_EXERCISE_
Reproduce, exactly and in full, only the lines below from the one containing "مسئولیت اجتماعی شرکتی" through the one containing "[radio] (91, 597)".

(Stored data)
+ + + + +

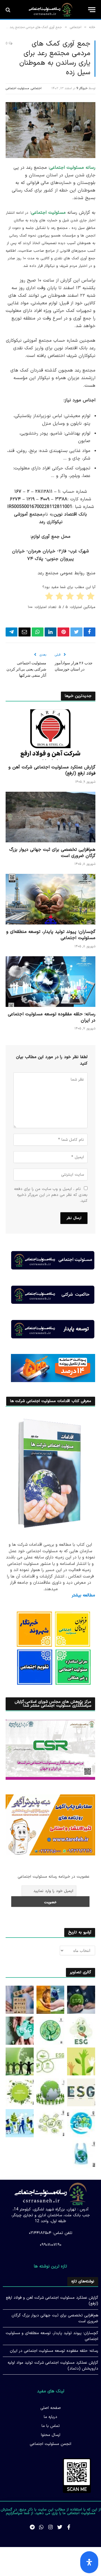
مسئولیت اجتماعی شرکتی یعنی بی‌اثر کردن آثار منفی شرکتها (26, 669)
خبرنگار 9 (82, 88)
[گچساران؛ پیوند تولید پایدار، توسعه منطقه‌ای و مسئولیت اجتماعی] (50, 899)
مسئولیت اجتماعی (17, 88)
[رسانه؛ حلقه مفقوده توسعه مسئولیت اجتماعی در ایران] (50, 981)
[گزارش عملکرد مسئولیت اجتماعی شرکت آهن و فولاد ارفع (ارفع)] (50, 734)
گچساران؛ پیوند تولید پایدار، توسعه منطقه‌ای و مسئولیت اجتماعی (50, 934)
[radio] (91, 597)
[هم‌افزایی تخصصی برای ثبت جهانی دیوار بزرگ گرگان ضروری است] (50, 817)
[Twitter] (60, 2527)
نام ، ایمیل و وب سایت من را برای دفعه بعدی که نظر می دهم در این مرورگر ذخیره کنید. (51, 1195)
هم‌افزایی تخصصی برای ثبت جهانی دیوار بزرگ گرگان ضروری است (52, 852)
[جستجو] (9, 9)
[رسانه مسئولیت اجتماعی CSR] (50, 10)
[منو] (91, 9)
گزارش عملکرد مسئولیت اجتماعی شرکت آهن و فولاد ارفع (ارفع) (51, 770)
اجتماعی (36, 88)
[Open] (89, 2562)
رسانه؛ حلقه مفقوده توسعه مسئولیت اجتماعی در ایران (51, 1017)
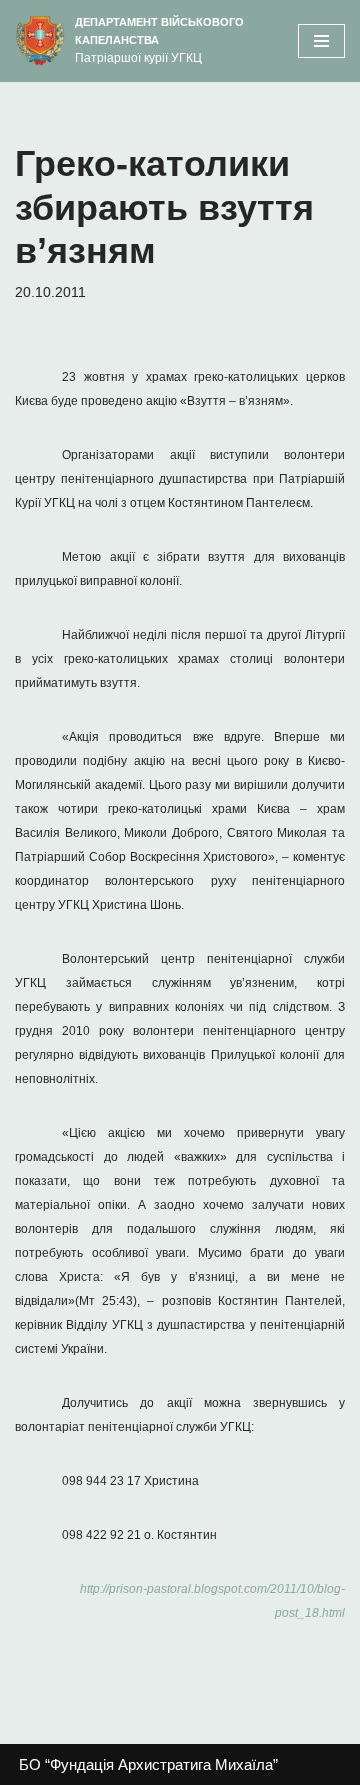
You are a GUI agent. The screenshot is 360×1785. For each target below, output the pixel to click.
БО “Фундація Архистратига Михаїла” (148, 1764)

+ + + + +

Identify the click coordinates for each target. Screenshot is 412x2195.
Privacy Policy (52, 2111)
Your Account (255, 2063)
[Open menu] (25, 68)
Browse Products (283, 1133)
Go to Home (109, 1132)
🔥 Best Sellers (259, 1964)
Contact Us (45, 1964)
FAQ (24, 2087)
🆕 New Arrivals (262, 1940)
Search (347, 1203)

+ + + + +

_SOLUTION TO THIS PROBLEM_
مسئولیت اجتماعی شرکتی یعنی بی‌اثر کردن آثار منفی شرکتها (26, 669)
خبرنگار 9 (82, 88)
[گچساران؛ پیوند تولید پایدار، توسعه منطقه‌ای و مسئولیت اجتماعی] (50, 899)
مسئولیت اجتماعی (17, 88)
[رسانه؛ حلقه مفقوده توسعه مسئولیت اجتماعی در ایران] (50, 981)
[گزارش عملکرد مسئولیت اجتماعی شرکت آهن و فولاد ارفع (ارفع)] (50, 734)
گچساران؛ پیوند تولید پایدار، توسعه منطقه‌ای و مسئولیت اجتماعی (50, 934)
[radio] (91, 597)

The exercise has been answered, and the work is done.